Mantıksız şeyler mantıklı görünebilirdi.
Bir metafor olarak, sadece Dış Şehir'de yaşayan küçük bir arkadaş grubunu hayal etmek yeterliydi.
Arkadaşlardan biri, diğerleri zaten çok dikkatli olsalar da, sürekli olarak herkese gittikleri yere dikkat etmelerini söylerdi.
Bu olay en kötü anda tekrarlarsa, bazı arkadaşlar birkaç dakika boyunca sinirlenip hayal kırıklığına uğrayabilirdi.
Şimdi, bu azarlayan arkadaş, farkında olmadan Crimson Denizi'ne giden sokaktaki bir çukura doğru yürürse, işler zorlaşabilir.
Başka herhangi bir durumda, arkadaş grubu ona dikkat etmesini söyler ve onu durdururdu.
Ancak bu kısa süreli hayal kırıklığı anında, arkadaşlarının bunu hak ettiğini düşünebilirlerdi.
Arkadaşları sürekli olarak nereye gittiklerine dikkat etmelerini söylüyordu.
Neden şimdi arkadaşlarını uyarsınlar ki?
Bu tür anlarda, bazı insanlar bunun haklı ve doğru olduğunu düşünürler.
Ancak, arkadaşları gerçekten Kızıl Deniz'e düştükten sonra, tüm öfkeleri yok olur ve korkunç bir şey yaptıklarını fark ederler.
Arkadaşlarından biri ölmüştü!
Ve bu onların hatasıydı!
Bunu engelleyebilirdi!
Neden bunu engellemediler ki?
Sırf kendilerini haklı hissetmek için arkadaşlarının ölmesine izin vermek buna değer miydi?

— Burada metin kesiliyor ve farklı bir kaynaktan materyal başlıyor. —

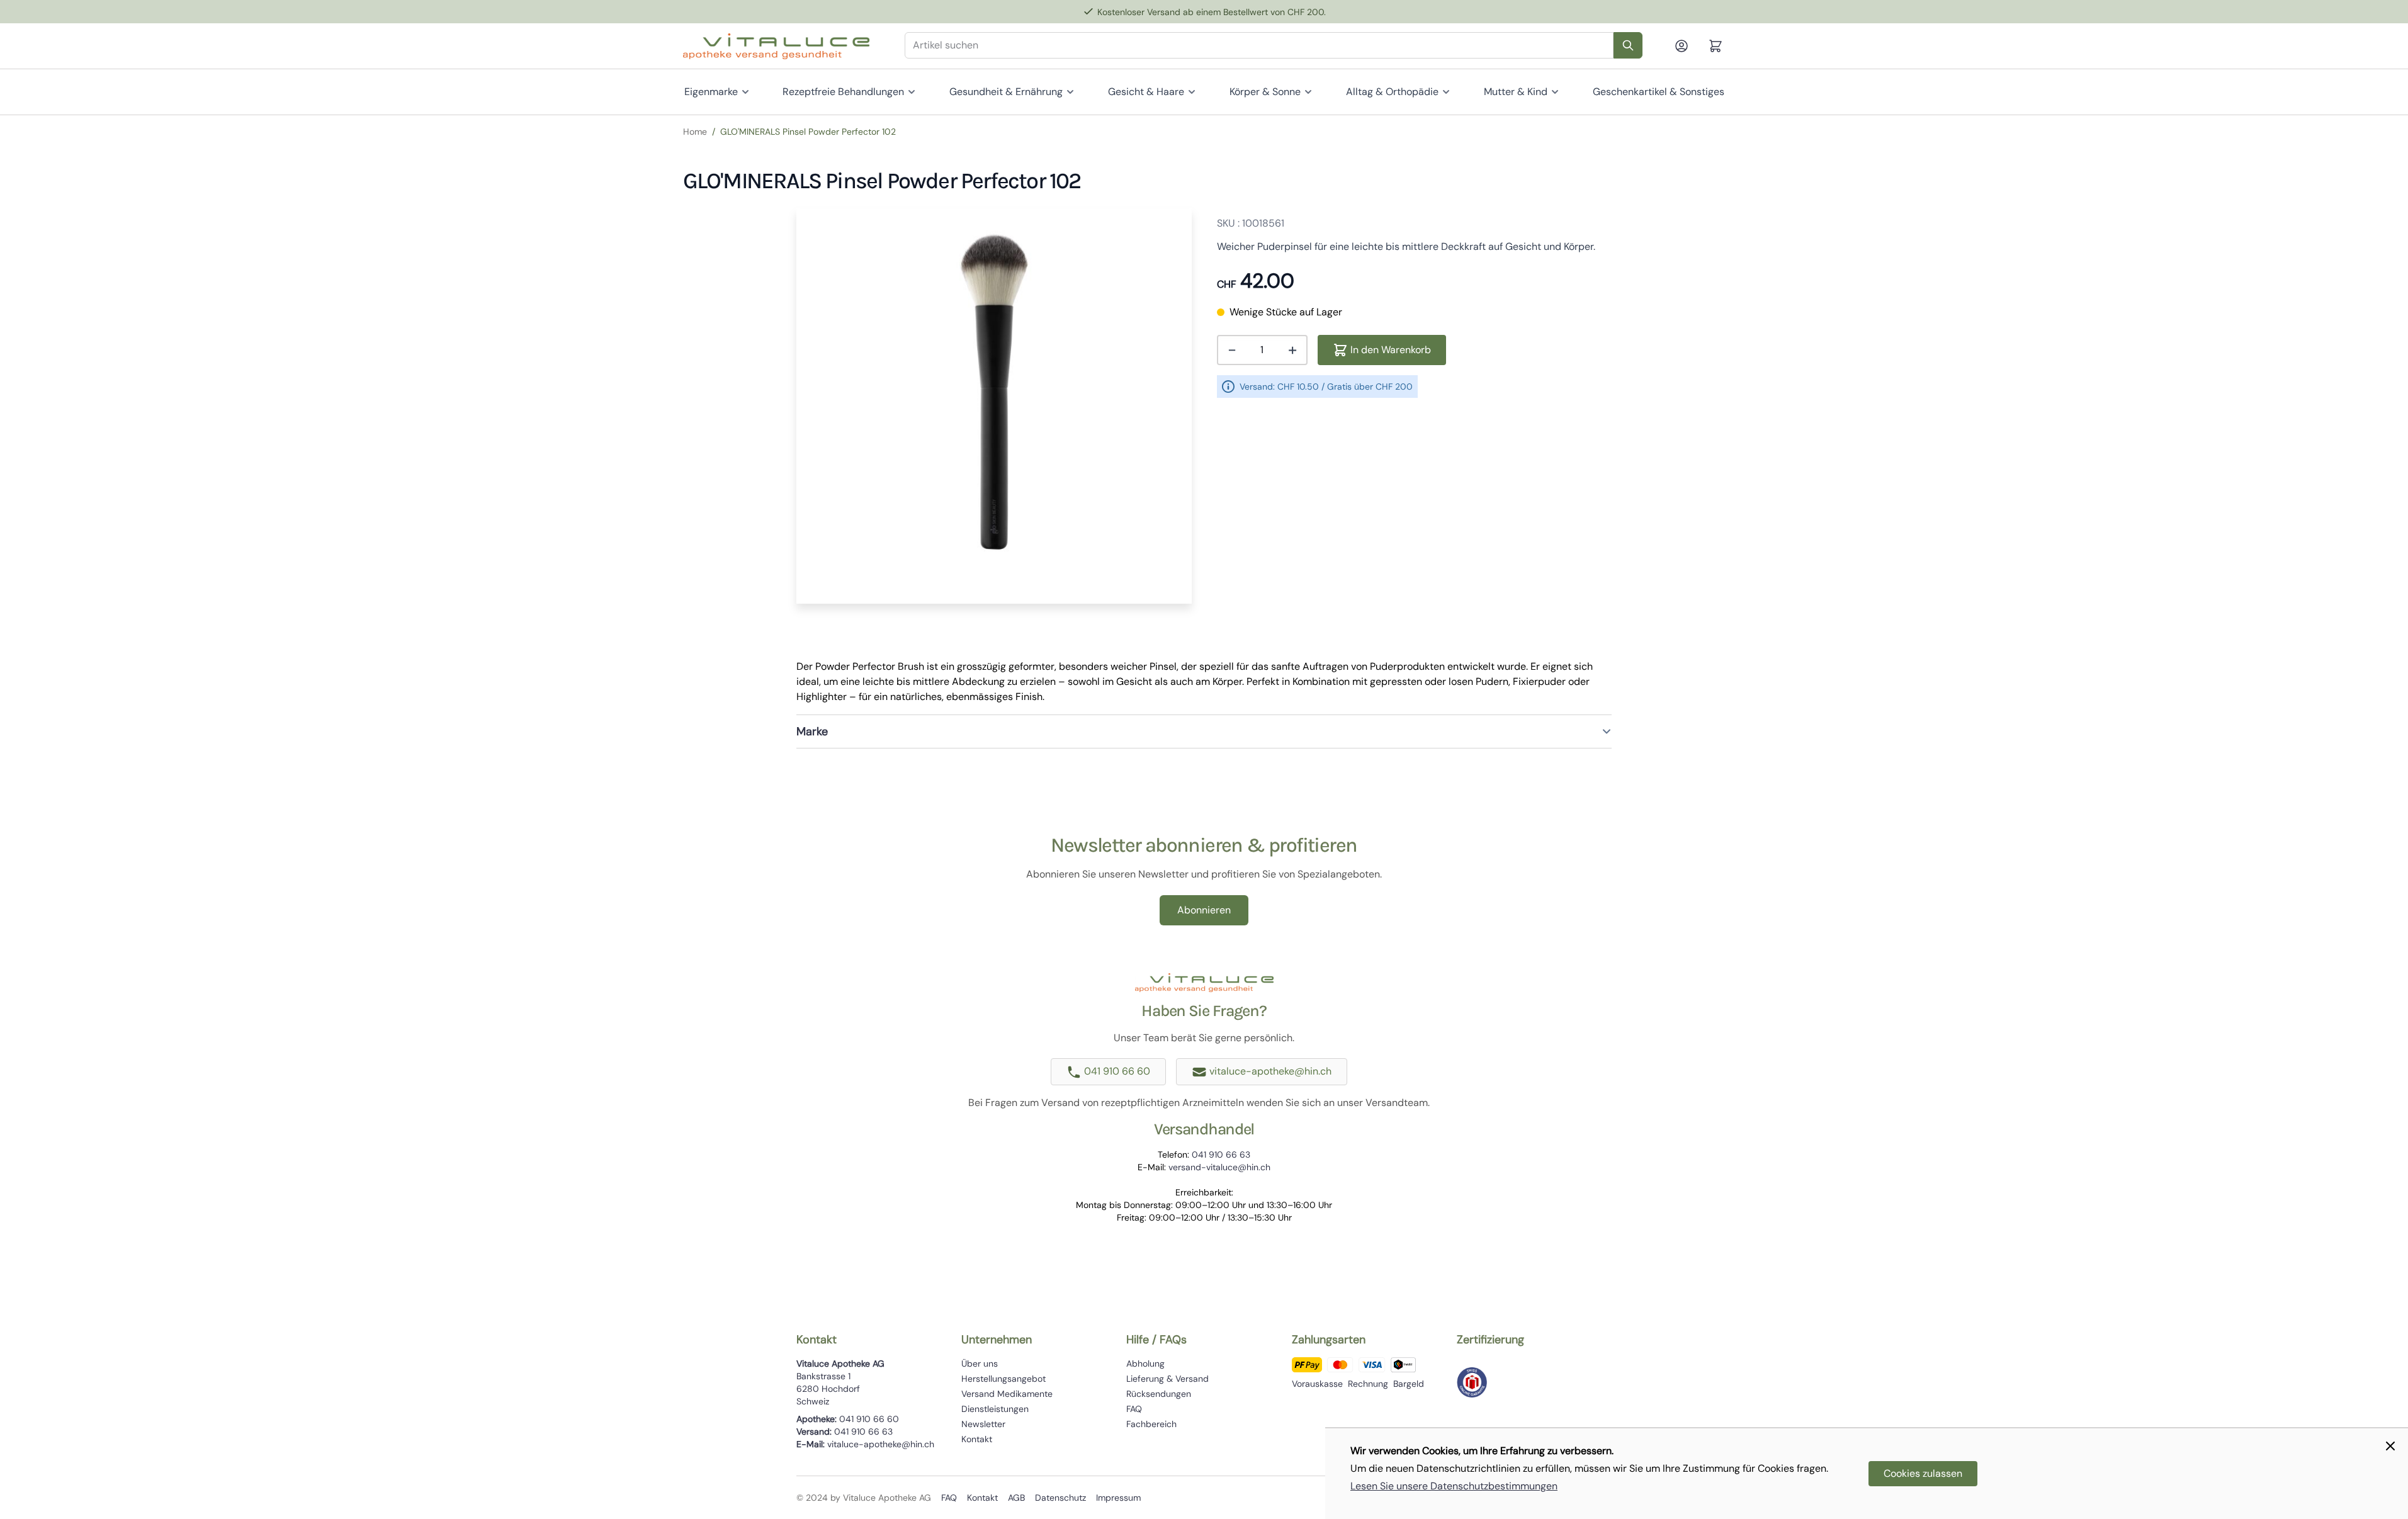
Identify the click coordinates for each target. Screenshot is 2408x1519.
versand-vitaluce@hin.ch (1219, 1167)
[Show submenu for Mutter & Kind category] (1555, 92)
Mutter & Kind (1515, 91)
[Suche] (1628, 45)
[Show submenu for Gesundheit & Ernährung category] (1070, 92)
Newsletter (983, 1424)
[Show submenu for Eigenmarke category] (745, 92)
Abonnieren (1204, 910)
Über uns (979, 1363)
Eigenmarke (711, 91)
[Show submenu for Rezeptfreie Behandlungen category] (911, 92)
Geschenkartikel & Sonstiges (1658, 91)
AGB (1016, 1497)
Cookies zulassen (1923, 1473)
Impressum (1118, 1497)
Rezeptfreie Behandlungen (843, 91)
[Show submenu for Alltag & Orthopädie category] (1446, 92)
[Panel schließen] (2390, 1446)
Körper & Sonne (1265, 91)
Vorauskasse (1317, 1383)
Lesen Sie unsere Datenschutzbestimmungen (1453, 1486)
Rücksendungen (1158, 1393)
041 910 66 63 (1221, 1154)
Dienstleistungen (995, 1409)
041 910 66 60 (1117, 1071)
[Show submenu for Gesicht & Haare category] (1191, 92)
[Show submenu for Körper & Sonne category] (1308, 92)
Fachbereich (1151, 1424)
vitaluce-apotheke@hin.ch (1270, 1071)
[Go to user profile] (1686, 46)
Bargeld (1408, 1383)
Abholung (1145, 1363)
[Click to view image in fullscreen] (994, 406)
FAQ (1134, 1409)
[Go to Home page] (776, 46)
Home (695, 131)
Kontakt (976, 1439)
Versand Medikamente (1007, 1393)
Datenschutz (1060, 1497)
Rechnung (1368, 1383)
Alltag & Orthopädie (1392, 91)
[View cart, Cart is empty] (1715, 46)
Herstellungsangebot (1003, 1378)
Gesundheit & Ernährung (1006, 91)
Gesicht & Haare (1146, 91)
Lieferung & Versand (1167, 1378)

Peki, arkadaşlarının ölmesine izin vermek mantıklı bir karar mıydı?
Boşlukta, evet.
Kendi tavsiyelerine uymadılar ve ikiyüzlü davrandılar.
Ancak gerçek hayat boşlukta değildi.
Bunlar münferit vakalar değildi.
Bir öncesi ve bir sonrası vardı.
Arkadaşlarının geçmişte onlara yardım ettiği zamanlar vardı.
Ölümden sonra bir zaman vardı.
Haklı olduğunu kanıtlamak, ömür boyu sürecek bir dostu kaybetmeye ve ömür boyu sürecek suçluluk ve pişmanlığa değer miydi?
Birçok insan bu zihniyete kapılabilirdi ve en duyarlı olanlar, duygularını mükemmel bir şekilde kontrol edebildiklerine inananlardı.
Nick de bu insanlardan biriydi.
Bir kişinin eylemleri sadece duyguları tarafından yönlendirildiğinde, o kişi başkaları için tehlike oluşturabilirdi.
Bir kişinin eylemlerini sadece mantık yönlendirdiğinde, o kişi kendisi için tehlike oluşturabilirdi.
Fiziksel sağlıkları için değil, zihinsel sağlıkları için.
Nick ne kadar öfkelenirse, o kadar soğuk ve hesaplı davranırdı.
Nick ile uzun süre konuştuktan sonra, Aria tüm bunları öğrenmişti ve Nick'in de bunları anladığından emin olmak istiyordu.
Sağlıklı bir yaşam sürmenin ne anlama geldiğini anlaması önemliydi.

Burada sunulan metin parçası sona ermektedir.